# How do I calculate the length of a chemical bond?

1. Oct 3, 2008

### fizzicsdummy

“In C6H8, the carbon atoms are connected in a chain. In a rough approximation, some electrons can be viewed as confined to a line with the length of this chain. C6H8 absorbs ultraviolet light with wavelength 357 nm, which causes an electron to change from the third lowest allowed energy to the fourth lowest allowed energy. Use this information to estimate the length in pm of a typical carbon-carbon bond in C6H8.”
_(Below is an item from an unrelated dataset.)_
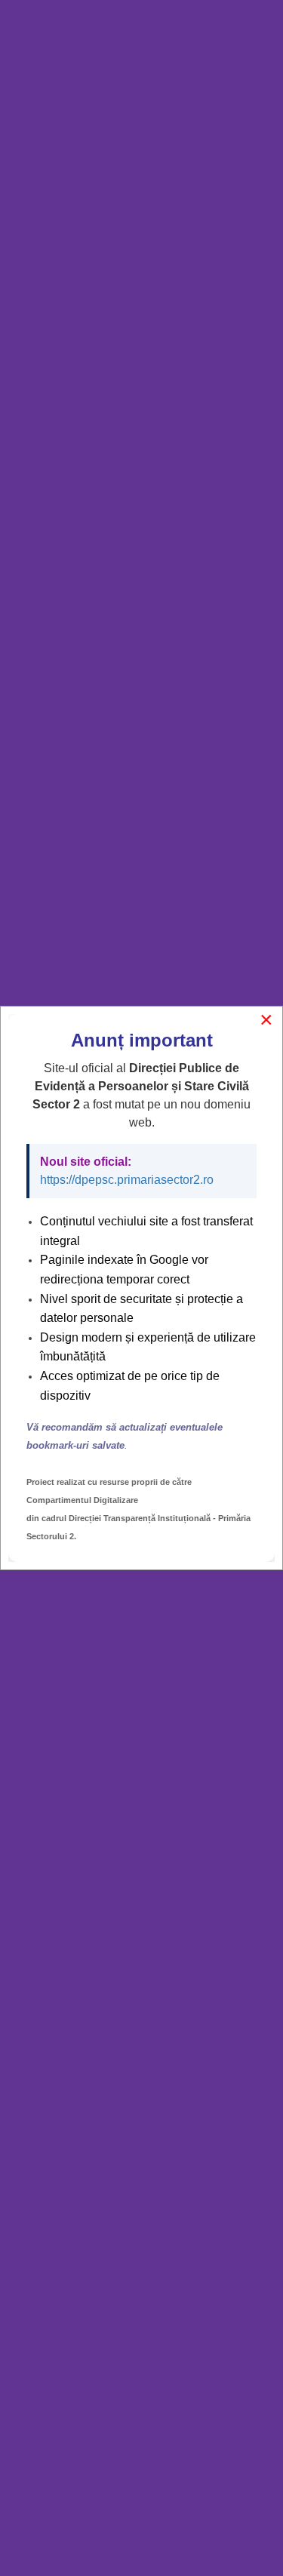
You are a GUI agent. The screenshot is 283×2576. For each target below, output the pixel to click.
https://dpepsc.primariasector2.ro (127, 1179)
I assume I could just calculate the radius of a carbon atom and multiply it by 2 to find a rough estimate of the length of a carbon-carbon bond. However, I don't know how to do this and I don't know the importance of the energy level change described in the problem. I'd really appreciate help understanding this. An equation (if one exists) would also be appreciated. Thanks!

2. Jan 19, 2017

### TeethWhitener

This is a popular question that comes up in intro quantum chem classes. The idea here is to take your conjugated 1,3,5-hexatriene molecule and approximate its valence pi electrons (very roughly) as particles in a 1D box of length L. The energy levels are
$$E = \frac{n^2h^2}{8mL}$$
and the hexatriene molecule has 6 conjugated pi electrons. Given the fact that electrons are fermions, this means the lowest 3 levels of the box are filled, so the first electronic transition possible is between the 3rd and the 4th level. You're told that the molecule absorbs light at $\lambda$ = 357nm, which you can plug in to
$$E = \frac{hc}{\lambda}$$
to find the energy of the transition. You can then find the difference of energy between the 3rd and 4th box levels and solve for L to get the total length of the box. Since all 6 carbons are (very roughly) equivalent, you can divide this L by 6 to get the C-C bond length.